:: What needs to be done ::
Transcribe nothing but the lines from the one with "This screenshot has height=453, width=781." to the end of the entries, both included, keeping each exact and leaving every picture out.

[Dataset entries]
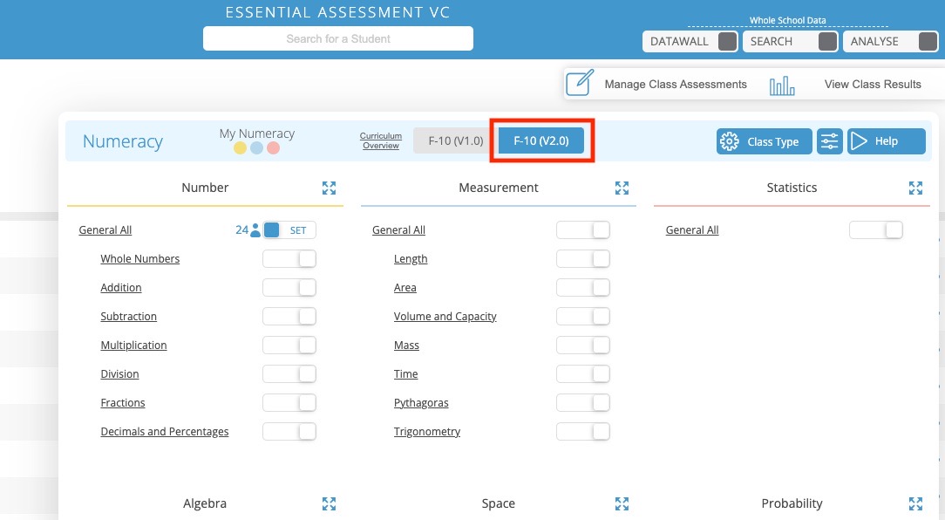Select the yellow dot under My Numeracy

pos(239,148)
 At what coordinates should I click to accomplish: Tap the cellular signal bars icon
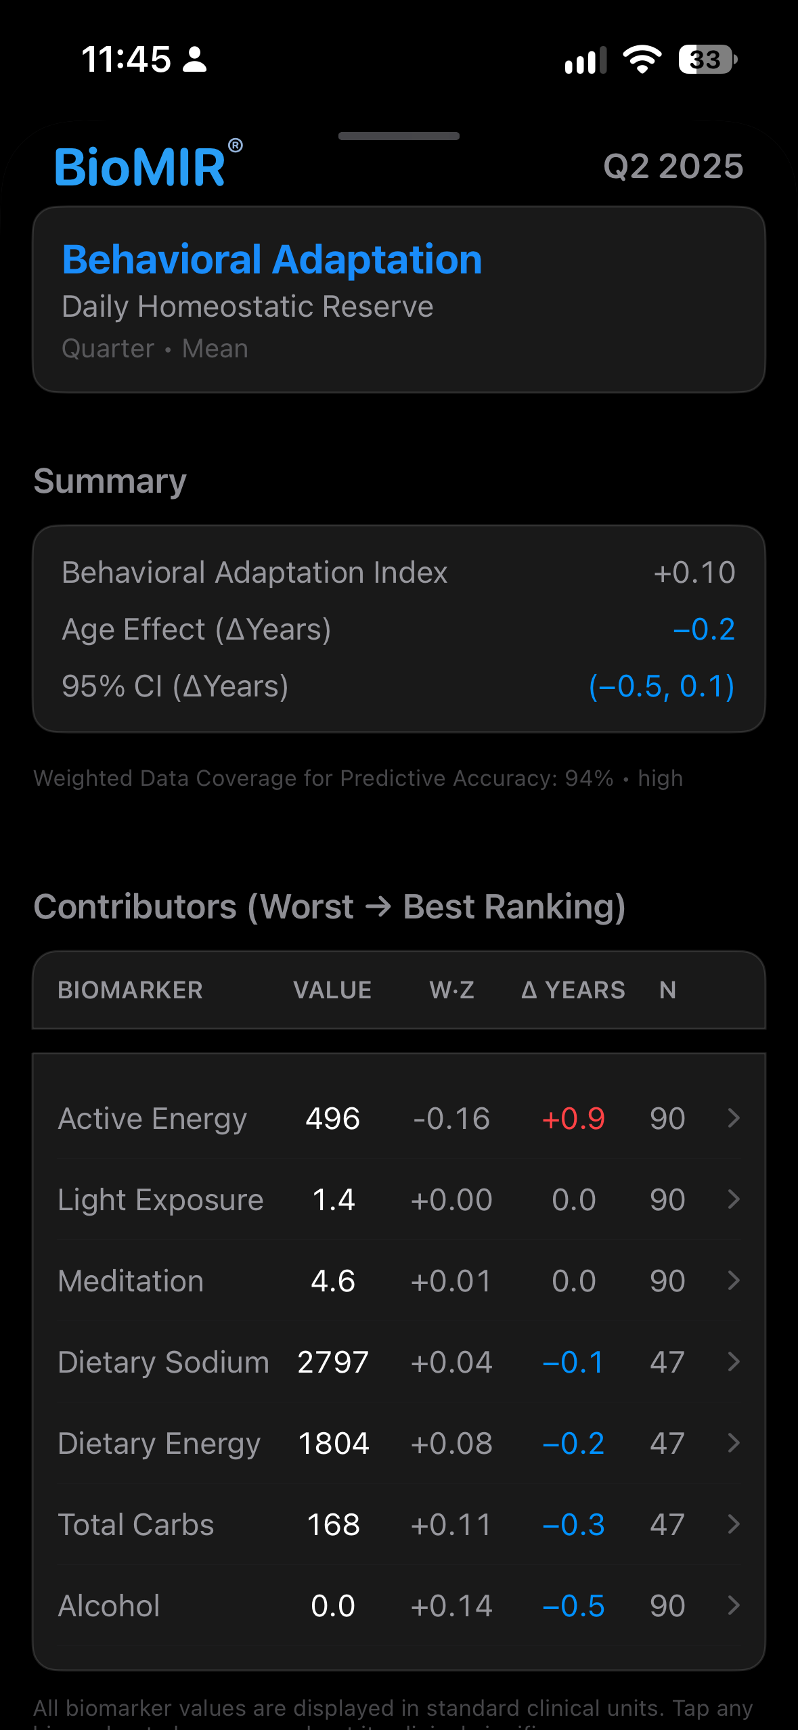pos(586,60)
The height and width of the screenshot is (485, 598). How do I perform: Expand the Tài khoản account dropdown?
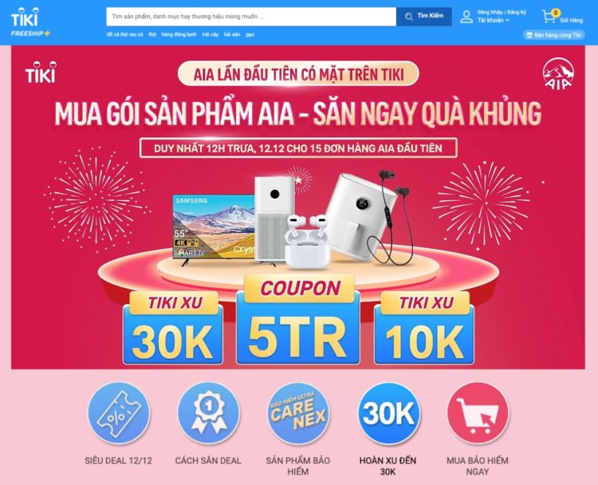493,20
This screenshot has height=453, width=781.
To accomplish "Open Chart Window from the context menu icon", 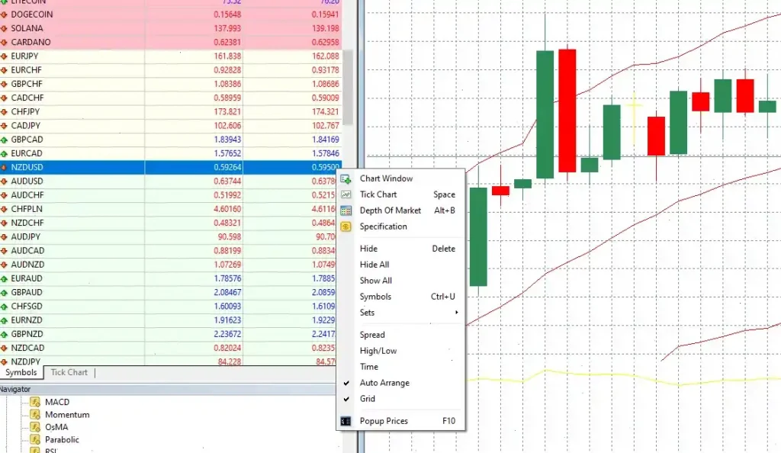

:: Response to this task ::
This screenshot has height=453, width=781.
To accomplish "Open Chart Window from the context menu icon", 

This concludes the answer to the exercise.